US Presidential candidate Donald Trump has published on his website a controversial plan for dealing with Islamic terrorism by preventing all Muslims from entering the United States—and that’s getting attention from one of the nations that has faced decades of Islamic terror. Despite dealing with a recent surge in terrorism from radical Muslims, Israeli Prime Minister Benjamin Netanyahu came out against Trump’s proposal by citing the right to religious freedom.
Netanyahu’s office said in a statement the Israeli leader “rejects Donald Trump’s recent remarks about Muslims. The State of Israel respects all religions and strictly guarantees the rights of all its citizens. At the same time, Israel is fighting against militant Islam that targets Muslims, Christians and Jews alike and threatens the entire world.”
Israel is home to long-standing populations to the three major religions—Islam, Christianity, and Judaism—and seeks to protect the holy sites of each of them. The nation is also home to practitioners of other religious beliefs as well.
Trump, meanwhile, based his ban on Muslims on hate from extremists. “Where this hatred comes from and why we will have to determine,” said Trump in a statement on his website. “Until we are able to determine and understand this problem and the dangerous threat it poses, our country cannot be the victims of horrendous attacks by people that believe only in Jihad, and have no sense of reason or respect for human life.”

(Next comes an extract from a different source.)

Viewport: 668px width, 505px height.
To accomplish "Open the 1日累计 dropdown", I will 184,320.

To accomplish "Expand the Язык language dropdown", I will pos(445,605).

Netanyahu wasn’t the only one that thought Trump’s answer to the violence went too far. Another US Presidential candidate challenging Trump, Marco Rubio, said this on Twitter: “I disagree with Donald Trump’s latest proposal. His habit of making offensive and outlandish statements will not bring Americans together.”

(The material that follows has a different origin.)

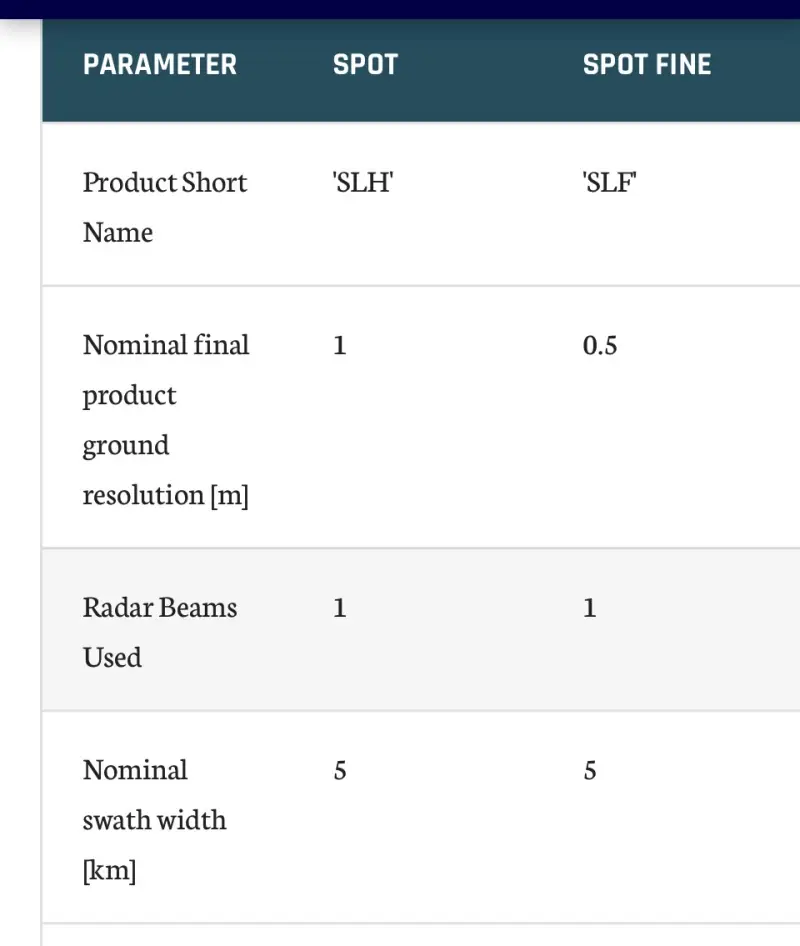This screenshot has height=946, width=800.
Task: Click the Spot ground resolution value 1
Action: point(340,346)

Netanyahu’s comments challenging Trump’s statement come as the two men are on the calendar to hold an upcoming meeting. Netanyahu’s statement made it clear that does not signal he is backing Trump, or any other candidate.
Netanyahu “decided earlier this year on a uniform policy to agree to meet with all presidential candidates from either party who visit Israel and ask for a meeting,” said the statement. “This policy does not represent an endorsement of any candidate or his or her views. Rather, it is an expression of the importance that Prime Minister Netanyahu attributes to the strong alliance between Israel and the United States.”
(By Joshua Spurlock, www.themideastupdate.com, December 9, 2015)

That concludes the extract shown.